People from internet got a closer look for that picture and has found that these are… Nazi soldiers standing near the captured Russian tank celebrating their small victory. Below is the bigger picture.
Some other fails also are listed downthere:

victory day agitation in Russia 2

victory day agitation in Russia 4

And on this picture above you can see how this place looks now in Germany.

victory day agitation in Russia 3

Then on this picture again reading “Happy Victory Day” a silhouette of a Nazi soldier in a German Army helmet throwing a grenade is depicted. More than that the Russian three color stripes flag is turned up-side-down here so it looks more like a French one.

victory day agitation in Russia 5

And this one was a hit too. An army of alien-looking beings celebrate “Victory Day”…

29 thoughts on “Victory Day Agitation”

        • It is from the Russian word for Germans. Although Germany itself is “Germaniya,” the adjective is “nemetskiy.”
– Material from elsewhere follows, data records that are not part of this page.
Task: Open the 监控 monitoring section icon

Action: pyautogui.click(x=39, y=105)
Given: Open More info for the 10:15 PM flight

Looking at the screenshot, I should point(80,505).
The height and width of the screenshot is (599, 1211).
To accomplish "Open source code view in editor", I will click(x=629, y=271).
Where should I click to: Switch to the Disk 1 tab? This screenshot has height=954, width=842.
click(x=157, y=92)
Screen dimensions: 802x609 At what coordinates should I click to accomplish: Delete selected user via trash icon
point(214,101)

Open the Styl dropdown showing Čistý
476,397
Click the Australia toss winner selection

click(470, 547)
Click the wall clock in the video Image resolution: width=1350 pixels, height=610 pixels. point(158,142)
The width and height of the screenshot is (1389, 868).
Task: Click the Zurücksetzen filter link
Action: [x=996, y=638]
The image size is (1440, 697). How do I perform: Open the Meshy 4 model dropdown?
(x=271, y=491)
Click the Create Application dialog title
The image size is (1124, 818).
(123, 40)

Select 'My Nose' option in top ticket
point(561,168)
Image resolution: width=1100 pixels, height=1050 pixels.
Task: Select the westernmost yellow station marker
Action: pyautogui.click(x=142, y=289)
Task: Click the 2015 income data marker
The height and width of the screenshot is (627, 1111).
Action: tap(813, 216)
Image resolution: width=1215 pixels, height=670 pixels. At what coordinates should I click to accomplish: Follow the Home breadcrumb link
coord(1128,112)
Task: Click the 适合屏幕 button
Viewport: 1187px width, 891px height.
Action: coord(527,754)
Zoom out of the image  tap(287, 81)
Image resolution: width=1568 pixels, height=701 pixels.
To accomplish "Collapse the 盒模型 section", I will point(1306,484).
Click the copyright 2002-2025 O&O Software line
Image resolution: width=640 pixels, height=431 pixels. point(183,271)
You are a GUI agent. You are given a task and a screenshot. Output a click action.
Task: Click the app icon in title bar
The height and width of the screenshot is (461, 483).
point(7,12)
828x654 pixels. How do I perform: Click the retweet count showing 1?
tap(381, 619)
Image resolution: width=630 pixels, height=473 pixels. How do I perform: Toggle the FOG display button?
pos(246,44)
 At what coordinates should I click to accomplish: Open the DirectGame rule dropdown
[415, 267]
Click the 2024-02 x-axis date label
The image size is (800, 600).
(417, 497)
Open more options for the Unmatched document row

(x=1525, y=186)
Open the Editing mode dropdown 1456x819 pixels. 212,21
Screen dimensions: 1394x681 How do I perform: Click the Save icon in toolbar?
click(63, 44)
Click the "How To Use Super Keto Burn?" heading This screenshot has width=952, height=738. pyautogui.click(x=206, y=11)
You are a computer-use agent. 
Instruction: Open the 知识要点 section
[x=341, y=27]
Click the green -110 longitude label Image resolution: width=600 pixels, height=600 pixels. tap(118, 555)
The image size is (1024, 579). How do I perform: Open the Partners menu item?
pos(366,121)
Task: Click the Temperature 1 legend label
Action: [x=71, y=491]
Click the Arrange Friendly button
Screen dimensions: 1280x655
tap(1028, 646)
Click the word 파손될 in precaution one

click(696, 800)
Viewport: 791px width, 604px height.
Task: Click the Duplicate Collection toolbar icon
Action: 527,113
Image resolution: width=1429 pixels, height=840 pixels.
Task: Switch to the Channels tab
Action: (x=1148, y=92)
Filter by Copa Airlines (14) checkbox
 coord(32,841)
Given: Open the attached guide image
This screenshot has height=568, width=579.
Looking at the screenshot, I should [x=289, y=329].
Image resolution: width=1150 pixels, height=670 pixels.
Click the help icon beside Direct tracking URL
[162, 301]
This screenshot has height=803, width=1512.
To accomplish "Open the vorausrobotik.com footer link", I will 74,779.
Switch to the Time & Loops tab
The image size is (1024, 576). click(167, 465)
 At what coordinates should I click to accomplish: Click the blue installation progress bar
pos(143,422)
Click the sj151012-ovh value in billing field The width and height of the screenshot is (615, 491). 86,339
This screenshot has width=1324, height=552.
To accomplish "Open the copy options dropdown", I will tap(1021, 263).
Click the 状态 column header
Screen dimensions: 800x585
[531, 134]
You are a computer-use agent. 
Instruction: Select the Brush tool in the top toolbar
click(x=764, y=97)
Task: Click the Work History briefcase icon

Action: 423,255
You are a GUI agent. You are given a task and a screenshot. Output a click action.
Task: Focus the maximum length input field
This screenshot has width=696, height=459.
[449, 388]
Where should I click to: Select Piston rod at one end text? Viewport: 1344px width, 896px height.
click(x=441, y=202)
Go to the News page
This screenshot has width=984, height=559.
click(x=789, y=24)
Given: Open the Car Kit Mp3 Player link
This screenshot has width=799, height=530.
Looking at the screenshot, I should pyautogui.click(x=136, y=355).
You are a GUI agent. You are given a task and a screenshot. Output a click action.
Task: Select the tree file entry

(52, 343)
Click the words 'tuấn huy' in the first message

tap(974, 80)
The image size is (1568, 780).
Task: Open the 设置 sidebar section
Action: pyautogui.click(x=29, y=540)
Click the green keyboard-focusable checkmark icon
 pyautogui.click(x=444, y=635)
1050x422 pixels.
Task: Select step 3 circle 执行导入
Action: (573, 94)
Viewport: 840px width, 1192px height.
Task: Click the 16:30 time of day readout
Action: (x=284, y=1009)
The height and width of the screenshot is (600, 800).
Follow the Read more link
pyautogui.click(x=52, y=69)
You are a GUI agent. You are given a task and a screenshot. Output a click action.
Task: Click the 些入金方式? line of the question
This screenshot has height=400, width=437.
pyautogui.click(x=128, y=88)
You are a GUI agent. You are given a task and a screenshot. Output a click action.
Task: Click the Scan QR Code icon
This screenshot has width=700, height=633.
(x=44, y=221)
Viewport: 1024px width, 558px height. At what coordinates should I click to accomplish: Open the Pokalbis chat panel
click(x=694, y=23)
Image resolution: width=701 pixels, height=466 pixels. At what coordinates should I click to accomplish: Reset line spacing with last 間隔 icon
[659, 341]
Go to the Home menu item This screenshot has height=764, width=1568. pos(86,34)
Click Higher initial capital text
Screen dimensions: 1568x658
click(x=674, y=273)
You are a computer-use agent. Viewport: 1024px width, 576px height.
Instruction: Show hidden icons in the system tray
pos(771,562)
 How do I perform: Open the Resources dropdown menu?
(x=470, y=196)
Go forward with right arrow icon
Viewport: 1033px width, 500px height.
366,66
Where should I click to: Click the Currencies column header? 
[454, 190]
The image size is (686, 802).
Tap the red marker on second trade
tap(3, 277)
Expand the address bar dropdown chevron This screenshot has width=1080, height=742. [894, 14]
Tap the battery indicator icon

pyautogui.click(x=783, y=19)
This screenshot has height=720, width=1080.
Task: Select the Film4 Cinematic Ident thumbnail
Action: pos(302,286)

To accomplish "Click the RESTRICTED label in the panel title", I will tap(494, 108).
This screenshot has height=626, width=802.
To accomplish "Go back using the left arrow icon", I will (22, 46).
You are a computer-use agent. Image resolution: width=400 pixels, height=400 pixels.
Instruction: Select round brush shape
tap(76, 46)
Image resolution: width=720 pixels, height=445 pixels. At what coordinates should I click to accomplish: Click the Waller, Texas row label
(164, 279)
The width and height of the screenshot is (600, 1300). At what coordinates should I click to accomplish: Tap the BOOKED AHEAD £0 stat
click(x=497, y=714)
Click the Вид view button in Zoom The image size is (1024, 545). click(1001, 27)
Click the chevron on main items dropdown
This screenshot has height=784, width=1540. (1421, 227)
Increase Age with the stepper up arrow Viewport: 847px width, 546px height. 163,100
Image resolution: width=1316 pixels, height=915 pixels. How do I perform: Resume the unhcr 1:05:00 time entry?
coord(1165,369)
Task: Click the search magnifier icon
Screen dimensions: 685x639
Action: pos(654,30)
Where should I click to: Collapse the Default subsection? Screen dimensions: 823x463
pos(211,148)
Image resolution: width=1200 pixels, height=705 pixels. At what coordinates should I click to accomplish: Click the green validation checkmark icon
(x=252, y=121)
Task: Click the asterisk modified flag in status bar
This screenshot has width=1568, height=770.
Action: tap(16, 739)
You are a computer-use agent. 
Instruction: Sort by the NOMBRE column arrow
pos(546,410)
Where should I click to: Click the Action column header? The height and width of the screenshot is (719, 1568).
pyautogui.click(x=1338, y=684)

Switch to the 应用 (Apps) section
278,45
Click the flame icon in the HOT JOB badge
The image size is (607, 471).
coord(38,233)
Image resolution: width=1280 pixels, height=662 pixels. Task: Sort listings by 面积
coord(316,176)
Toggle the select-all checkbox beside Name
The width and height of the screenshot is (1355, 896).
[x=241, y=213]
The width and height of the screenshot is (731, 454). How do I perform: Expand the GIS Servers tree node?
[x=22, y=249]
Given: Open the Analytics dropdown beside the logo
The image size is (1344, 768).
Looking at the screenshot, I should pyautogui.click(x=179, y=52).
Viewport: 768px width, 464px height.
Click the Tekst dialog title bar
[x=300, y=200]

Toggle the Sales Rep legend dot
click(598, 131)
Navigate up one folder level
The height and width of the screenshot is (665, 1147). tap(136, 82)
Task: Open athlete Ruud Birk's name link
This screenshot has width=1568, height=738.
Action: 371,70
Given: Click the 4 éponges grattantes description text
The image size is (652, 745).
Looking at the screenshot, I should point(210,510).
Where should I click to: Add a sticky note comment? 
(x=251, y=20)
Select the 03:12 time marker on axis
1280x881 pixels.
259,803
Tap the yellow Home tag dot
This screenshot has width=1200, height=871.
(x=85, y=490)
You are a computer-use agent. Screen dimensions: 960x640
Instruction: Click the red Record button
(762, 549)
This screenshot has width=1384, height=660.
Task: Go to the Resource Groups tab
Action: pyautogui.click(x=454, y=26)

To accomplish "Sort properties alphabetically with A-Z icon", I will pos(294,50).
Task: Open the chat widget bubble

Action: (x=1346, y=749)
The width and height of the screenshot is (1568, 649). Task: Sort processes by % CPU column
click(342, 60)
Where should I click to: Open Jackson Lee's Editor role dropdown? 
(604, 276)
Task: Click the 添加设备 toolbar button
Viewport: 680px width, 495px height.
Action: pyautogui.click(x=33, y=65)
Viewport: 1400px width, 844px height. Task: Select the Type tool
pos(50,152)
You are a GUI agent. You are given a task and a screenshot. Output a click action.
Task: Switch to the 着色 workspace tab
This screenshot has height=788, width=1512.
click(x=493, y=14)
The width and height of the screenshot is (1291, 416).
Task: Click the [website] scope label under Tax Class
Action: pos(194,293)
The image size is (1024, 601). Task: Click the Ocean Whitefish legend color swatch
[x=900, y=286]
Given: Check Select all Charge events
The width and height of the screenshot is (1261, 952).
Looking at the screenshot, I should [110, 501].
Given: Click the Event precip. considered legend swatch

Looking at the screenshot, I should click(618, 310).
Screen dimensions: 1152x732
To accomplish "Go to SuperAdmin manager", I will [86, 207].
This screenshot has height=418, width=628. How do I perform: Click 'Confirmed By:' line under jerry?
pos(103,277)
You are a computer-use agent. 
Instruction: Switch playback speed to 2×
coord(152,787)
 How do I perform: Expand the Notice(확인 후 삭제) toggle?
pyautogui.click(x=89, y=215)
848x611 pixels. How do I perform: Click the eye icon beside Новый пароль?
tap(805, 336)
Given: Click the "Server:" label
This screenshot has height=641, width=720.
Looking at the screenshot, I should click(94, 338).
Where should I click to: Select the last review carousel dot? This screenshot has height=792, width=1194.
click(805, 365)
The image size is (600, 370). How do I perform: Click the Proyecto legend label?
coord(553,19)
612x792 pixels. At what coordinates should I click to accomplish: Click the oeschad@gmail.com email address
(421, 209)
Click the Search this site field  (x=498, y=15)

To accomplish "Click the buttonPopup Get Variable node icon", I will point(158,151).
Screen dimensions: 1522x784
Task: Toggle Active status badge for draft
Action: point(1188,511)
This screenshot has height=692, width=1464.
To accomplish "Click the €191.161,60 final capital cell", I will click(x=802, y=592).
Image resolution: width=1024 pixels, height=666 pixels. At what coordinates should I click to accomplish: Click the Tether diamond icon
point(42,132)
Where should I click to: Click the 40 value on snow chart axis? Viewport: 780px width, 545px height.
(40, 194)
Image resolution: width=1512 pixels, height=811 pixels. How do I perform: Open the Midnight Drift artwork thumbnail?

        • “nemtsiy” means “not we” (literally “ne miy”),i.e. alien, outsider, stranger.
          Another version is “nemoiy”, i.e. unable to speak, dumb.

          • Nah. Nemtzy does not come from ‘not us’ but it is taken from the word ‘nemoy’ which is ‘mute’, inarticulate. In Russian it used to mean not only people who cannot talk, but also those, whom you cannot understand since they mumble. And the word nemets or nemoy actually means the same in almost all Slavic languages.

  1. This post on fails also contains a fail in it. The first tank could not possibly have been captured in Germany, since it a very early make of T-34 (judging by the gun mantlet) none of which survived so long as to get to the Germany when our troops finally got there.

  2. This reminds me of the Russian Army recruiting ads post from a while ago. The ships depicted were American. Could the Nazi’s in the Russian ads be some sort of subliminal advertising?

    • That’s what I was thinking… I mean on that picture with an upside-down Russian flag… there is not one, but 2 mistakes! It has to be intentional!

  3. That tank photo, according to the label in the bottom-right corner suggests it was taken in Lwow, a Ukrainian-occupied Polish city.

    • I thought it had been a Polish-occupied Ukrainian city. Doesn’t it have strong ties to both ethnic/national groups? Lwow is the Polish spelling, right? Lvov is Ukrainian, and Lviv is Russian version?

      • Lwów is original Polish name (and Lwow is name without ogonek) and today it is Ukrainan-occupied Polish city, never inversely, lol. Lvov in English, Leopolis in Latin. Under Hitler’s Generalgouvernement occupation it’s known as Lemberg and after Ukrainian OUN-UPA nazi occupation it is known as Lviv, and that’s all. Thanks to Yalta Conference Lvov never back to Poland, along with whole Eastern Kresy. Roosevelt and Churchill betrayals, thanks to Stalin we got Silesia and Pommerania.

  4. More than that the Russian three color stripes flag is turned up-side-down here so it looks more like a French one.

    It rather look like the flag of Serbia, the French one is blue-white-red vertical stripes 🙂

  5. I agree, French one is blue-white-red vertical stripes while the Serbian one is Red-Blue-White horizontal stripes (with a bicephalic eagle on it).

  6. On the first photo it’s not Germany, it’s city of Lviv (Lwow), Ukraine. But the soldiers wear nazi uniforms.